Voor kinderen met erfelijke stofwisselingsziekten is de weg naar een juiste diagnose vaak onnodig lang. Van Karnebeek: “Eén tot anderhalf jaar is niet ongewoon. Dat komt ook omdat de eerste symptomen vaak aspecifiek zijn, zonder duidelijk aanwijsbare oorzaak. Maar uiteindelijk zijn deze ziekten slopend, met verstandelijke en lichamelijke beperkingen. Ze schetst een traject van ouders die van de huisarts, via de kinderarts op een wachtlijst bij de klinische genetica komen. “En dan moeten de erfelijkheidsonderzoeken nog beginnen. Zo verliezen we kostbare tijd. Dat is moeilijk te accepteren als de kennis en technieken er zijn om de juiste therapie voor dit kind vast te stellen. Op tijd beginnen met de juiste behandeling kan schade voorkomen.” Dit is ook de missie van United for Metabolic Diseases, het landelijk samenwerkingsverband tussen de metabole centra en patiëntenverenigingen dat Van Karnebeek leidt.
Snelle diagnostiek
Niet alleen de logistiek kan beter.

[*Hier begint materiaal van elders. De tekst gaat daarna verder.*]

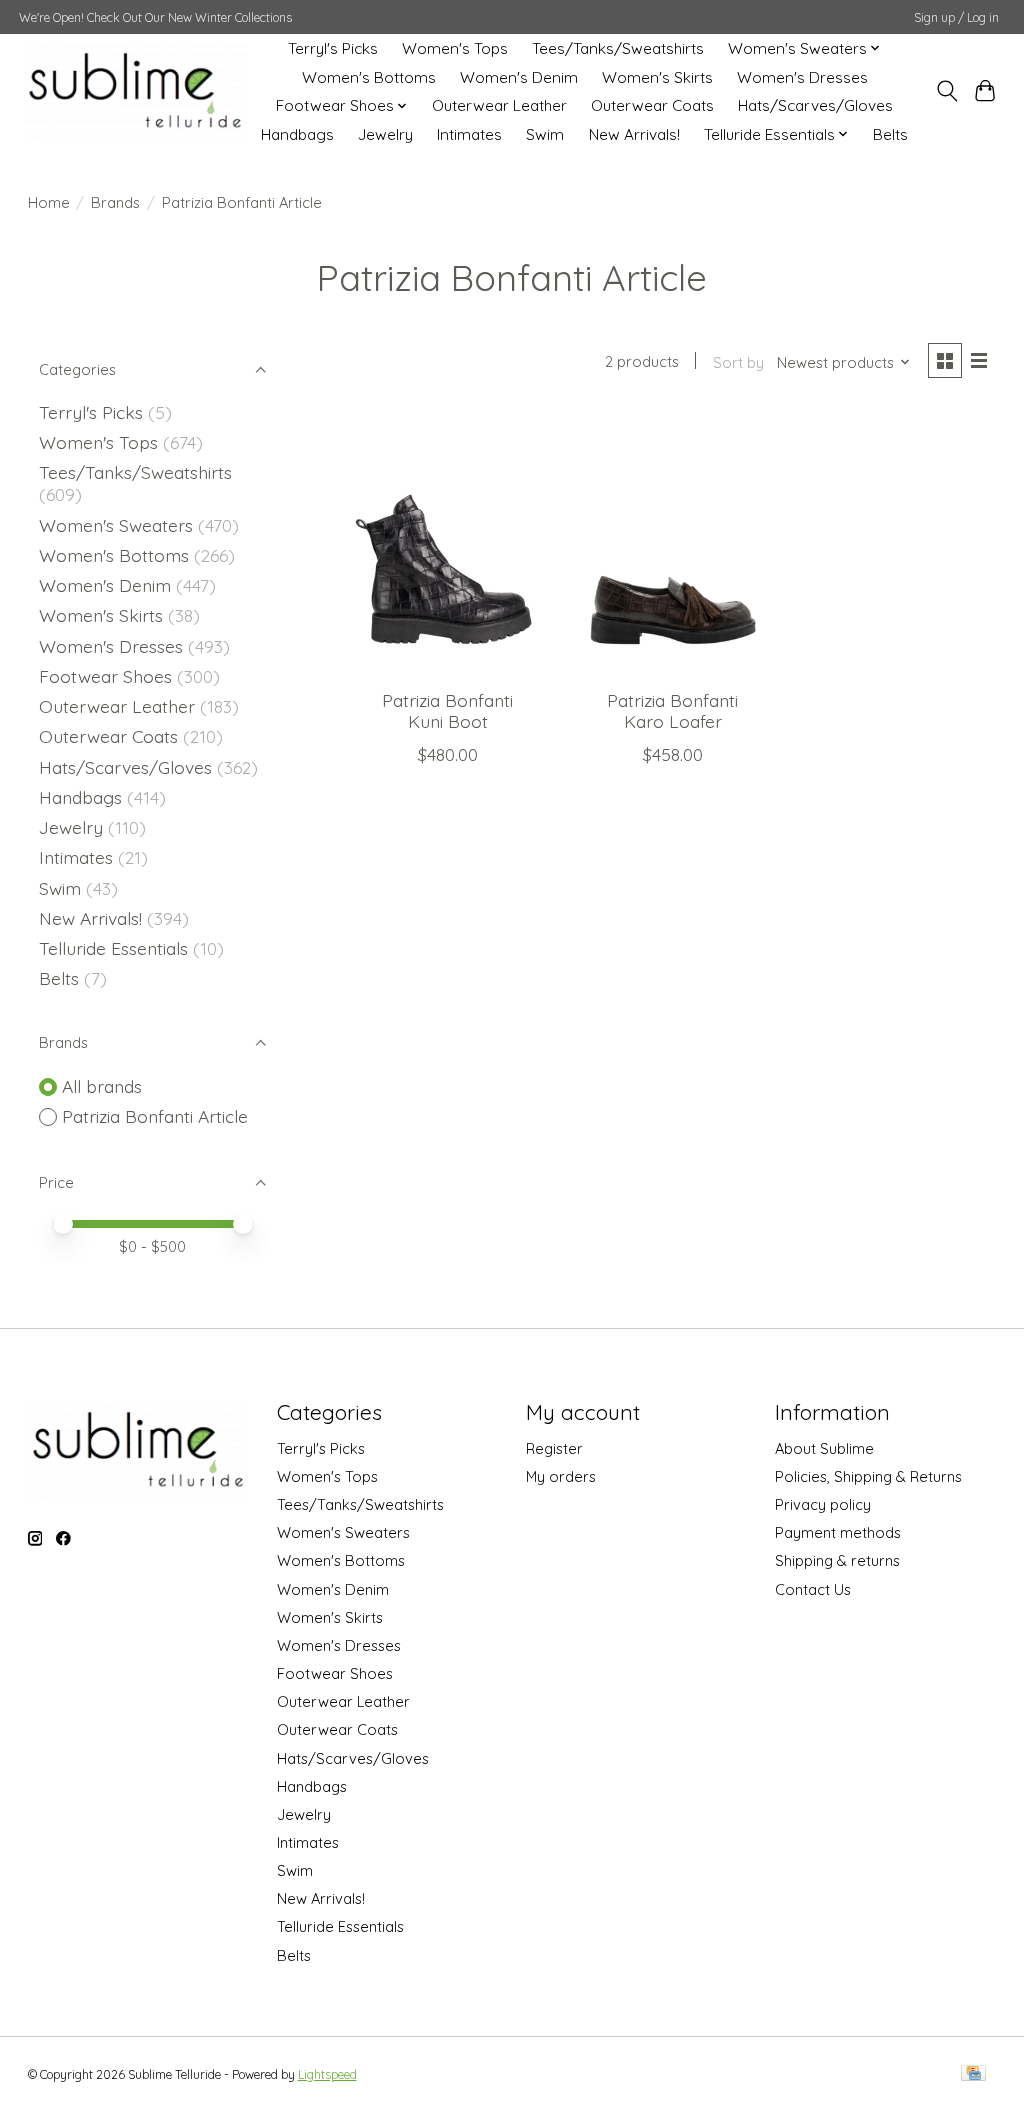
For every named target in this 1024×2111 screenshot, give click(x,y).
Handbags (297, 134)
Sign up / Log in (956, 17)
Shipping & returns (837, 1560)
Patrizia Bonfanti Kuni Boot (447, 710)
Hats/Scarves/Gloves (815, 105)
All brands (102, 1086)
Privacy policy (823, 1504)
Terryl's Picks (333, 48)
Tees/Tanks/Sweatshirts (618, 48)
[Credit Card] (973, 2074)
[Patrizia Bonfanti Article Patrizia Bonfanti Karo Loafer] (672, 542)
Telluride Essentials (113, 948)
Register (554, 1448)
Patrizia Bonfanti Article (155, 1116)
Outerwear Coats (652, 105)
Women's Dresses (802, 77)
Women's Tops (455, 48)
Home (49, 202)
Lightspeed (327, 2074)
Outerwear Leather (499, 105)
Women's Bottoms (369, 77)
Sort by (738, 362)
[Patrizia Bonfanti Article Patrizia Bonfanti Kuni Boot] (447, 542)
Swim (545, 134)
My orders (561, 1476)
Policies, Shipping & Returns (868, 1476)
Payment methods (838, 1532)
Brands (115, 202)
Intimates (469, 134)
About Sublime (824, 1448)
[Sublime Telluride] (135, 91)
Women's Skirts (657, 77)
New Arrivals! (634, 134)
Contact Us (813, 1589)
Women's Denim (519, 77)
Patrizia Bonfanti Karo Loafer (672, 710)
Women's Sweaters (116, 525)
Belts (890, 134)
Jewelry (385, 134)
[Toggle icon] (946, 91)
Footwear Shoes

Er is veel winst te boeken door gebruik te maken van de nieuwste biochemische analyses, big data en kunstmatige intelligentie. “We kunnen op basis van één buisje bloed razendsnel DNA in kaart brengen en een chemisch profiel van een patiënt opstellen. Zo’n chemisch profiel geeft informatie over duizenden stofwisselingsproducten zoals eiwitten en vetten. Al die lagen van de stofwisseling kunnen we gedetailleerd en in samenhang met elkaar en het DNA analyseren. Dan krijg je een beter totaalbeeld. Ook kan je veel sneller dan vroeger oorzaak en gevolg achterhalen van een erfelijke aandoening. Technisch is het mogelijk om binnen een week in dat buisje bloed aan te tonen welke van de 1600 bekende stofwisselingsziekten iemand heeft.”

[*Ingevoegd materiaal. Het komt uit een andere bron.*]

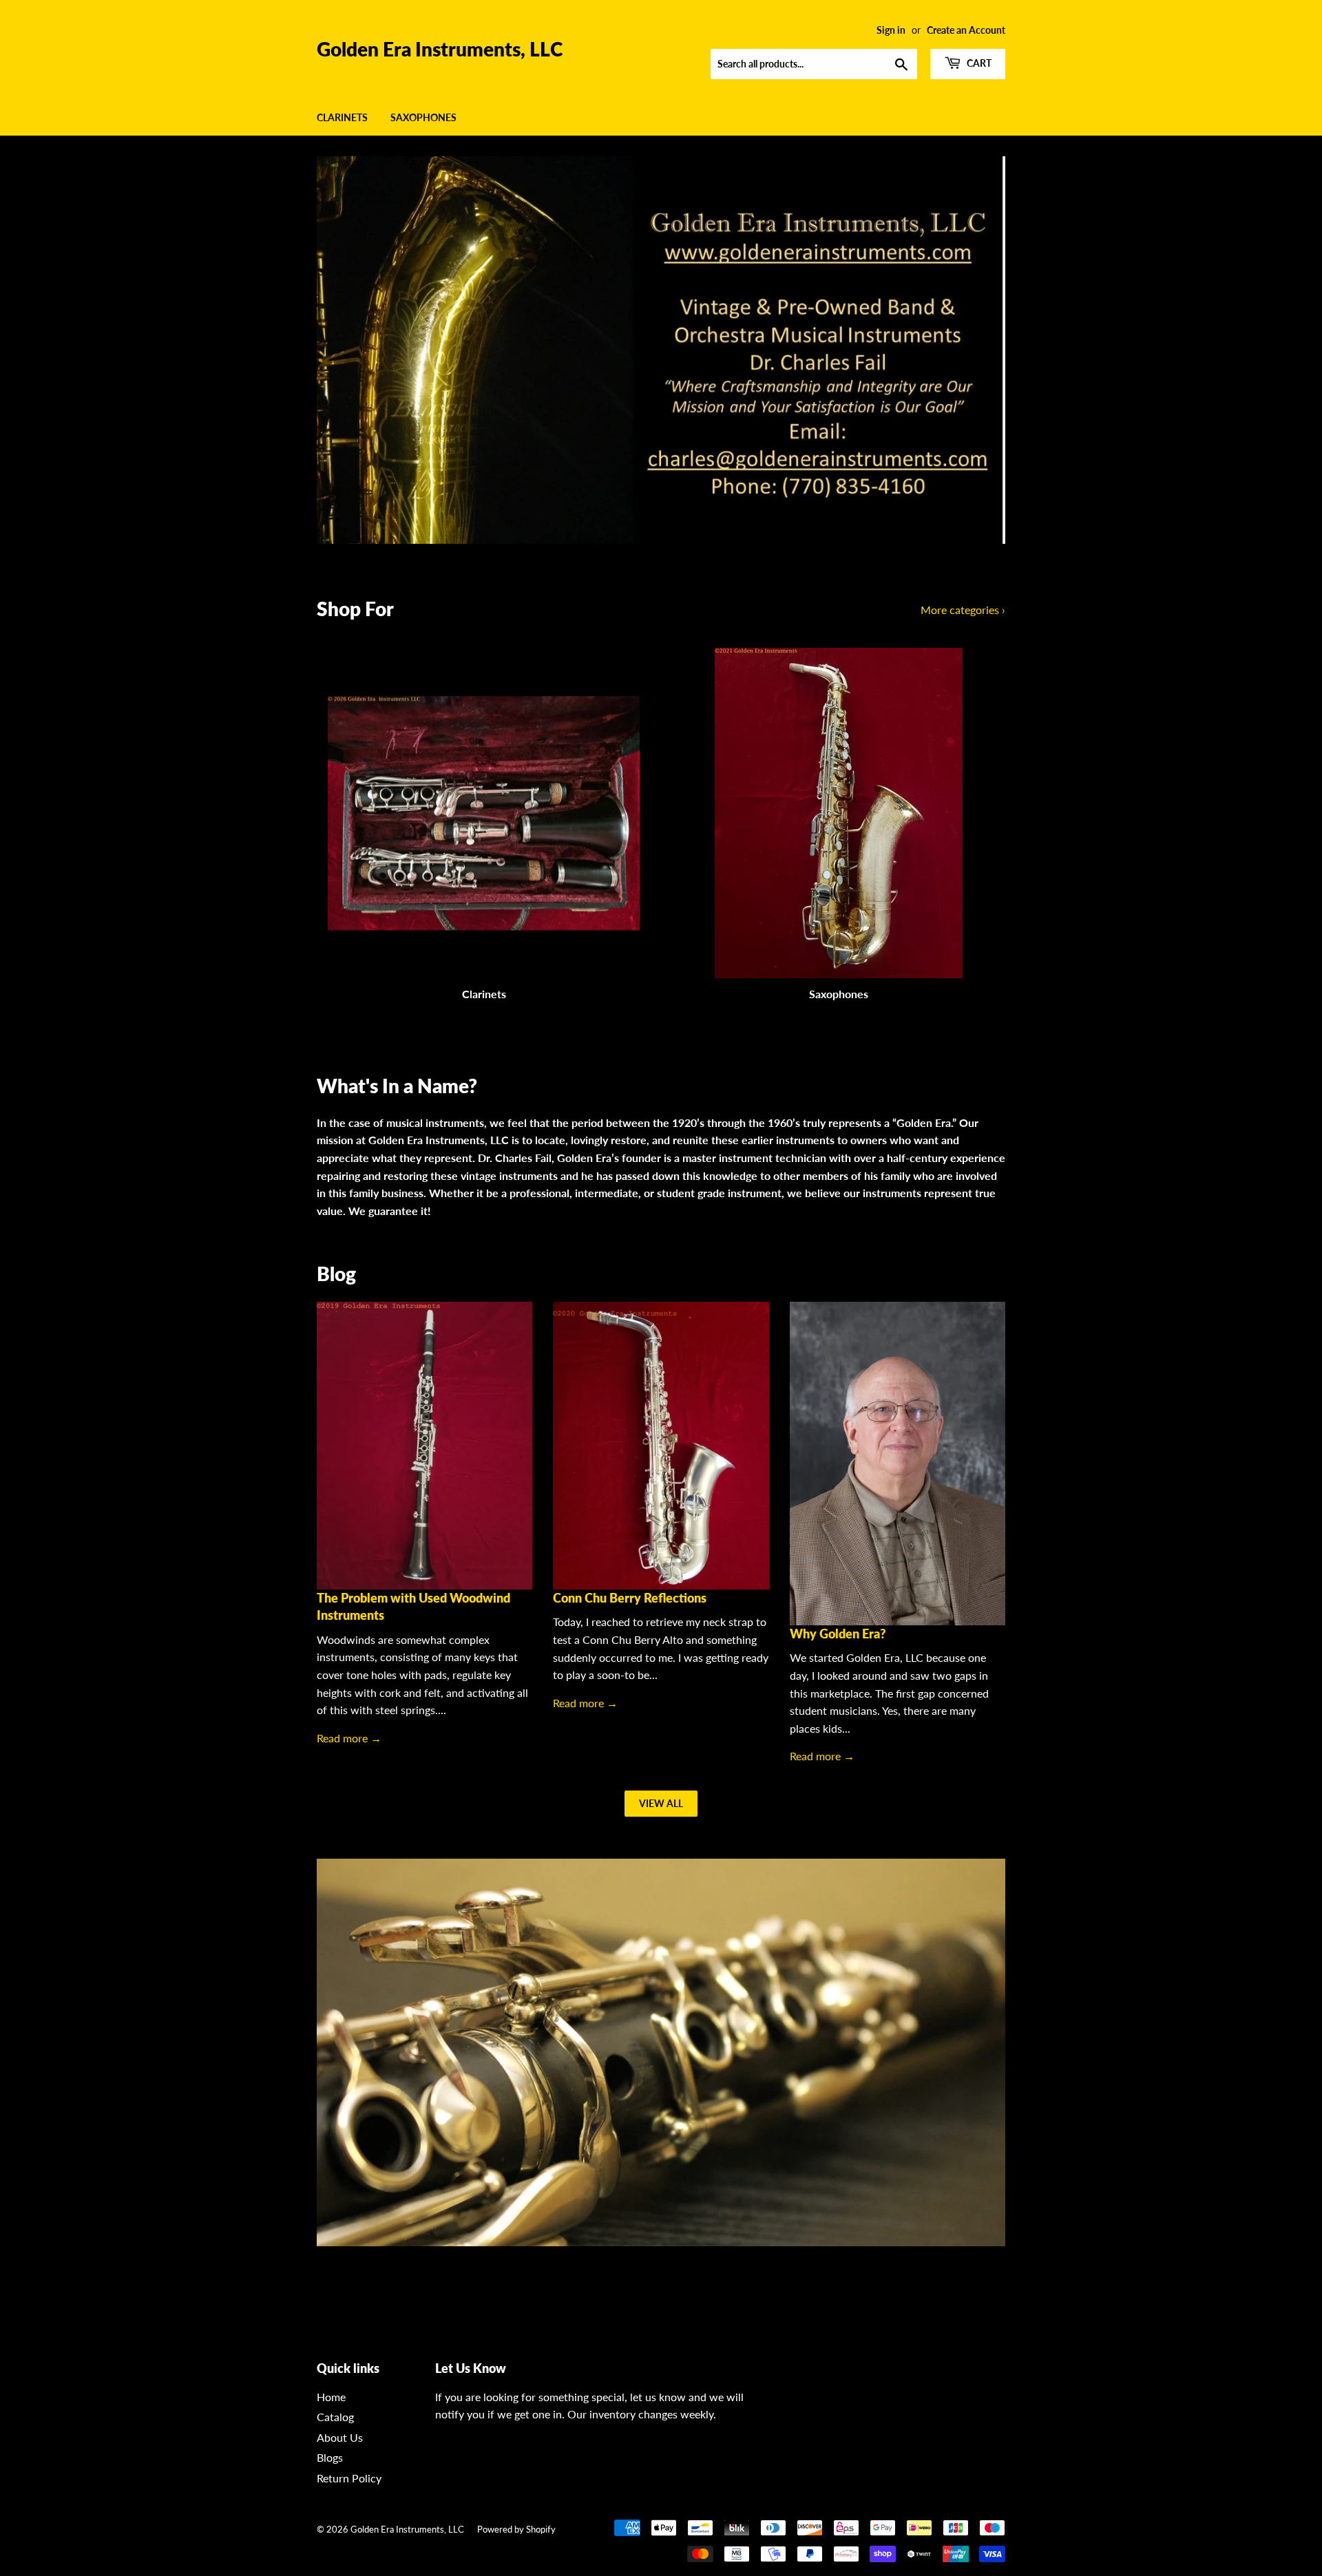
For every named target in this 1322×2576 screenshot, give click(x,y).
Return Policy (349, 2477)
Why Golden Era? (837, 1633)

Een bibliotheek aan medicatie
Daarnaast zijn er veel ontwikkelingen op het gebied van behandeling, denk aan dieet en voedingssupplementen, medicatie, genetische en celtherapie. ”Voor meer dan 250 ziekten is al therapie beschikbaar, maar dat moet nog beter. Zo kunnen we in het laboratorium in 1 keer een bibliotheek van duizenden goedgekeurde medicijnen loslaten op stamcellen of organoïden. Je maakt een stamcel uit een stukje huid van een patiënt en kan in één klap uitzoeken of er een bestaand medicijn is dat voor precies dit kind aanslaat.”
“Mijn leerstoel gaat over het slim combineren van al deze mogelijkheden, een vertaalslag maken van het lab naar de patiënt. Zo kunnen we erfelijke stofwisselingsziekten niet alleen sneller identificeren, maar ook zorg op maat leveren. Een diagnose koppelen aan een individuele behandeling.” Vanuit deze gedachte is recent het Emma Center for Personalized Medicine opgezet: een expertisecentrum in het Emma Kinderziekenhuis Amsterdam UMC waarin kinderartsen en klinisch genetici werken met diverse afdelingen en laboratoria. Van Karnebeek is een van de initiatiefnemers. “Samen willen we de zoektocht naar de oorzaak van erfelijke ziekten en individuele behandelingen versnellen. Leed voorkomen door zoveel mogelijk ziektes te includeren in de hielprikscreening.”
Langer leven
Door deze versnelling van diagnostiek en behandeling blijven kinderen met ernstige chronische ziektes langer leven. Soms is dat een leven met intensieve zorg en perioden van opnamen in het ziekenhuis. Vanwege de grote impact die dit heeft op ouders en een gezin, heeft Van Karnebeek samen met anderen Het Jeroen Pit Huis opgericht: “Daar bieden we een nieuwe vorm van zorg aan chronisch ernstig zieke kinderen en hun gezinnen. Het huis op het terrein van Amsterdam UMC is helemaal ingericht om ouders te laten wennen aan de nieuwe situatie. Het is een plek waar ze tot rust kunnen komen en leren omgaan met de ziekte van hun kind. Dat maakt de overgang van ziekenhuis naar thuis makkelijker, veiliger en bestendiger. Of dit werkelijk zo uitpakt, gaan we natuurlijk netjes onderzoeken.”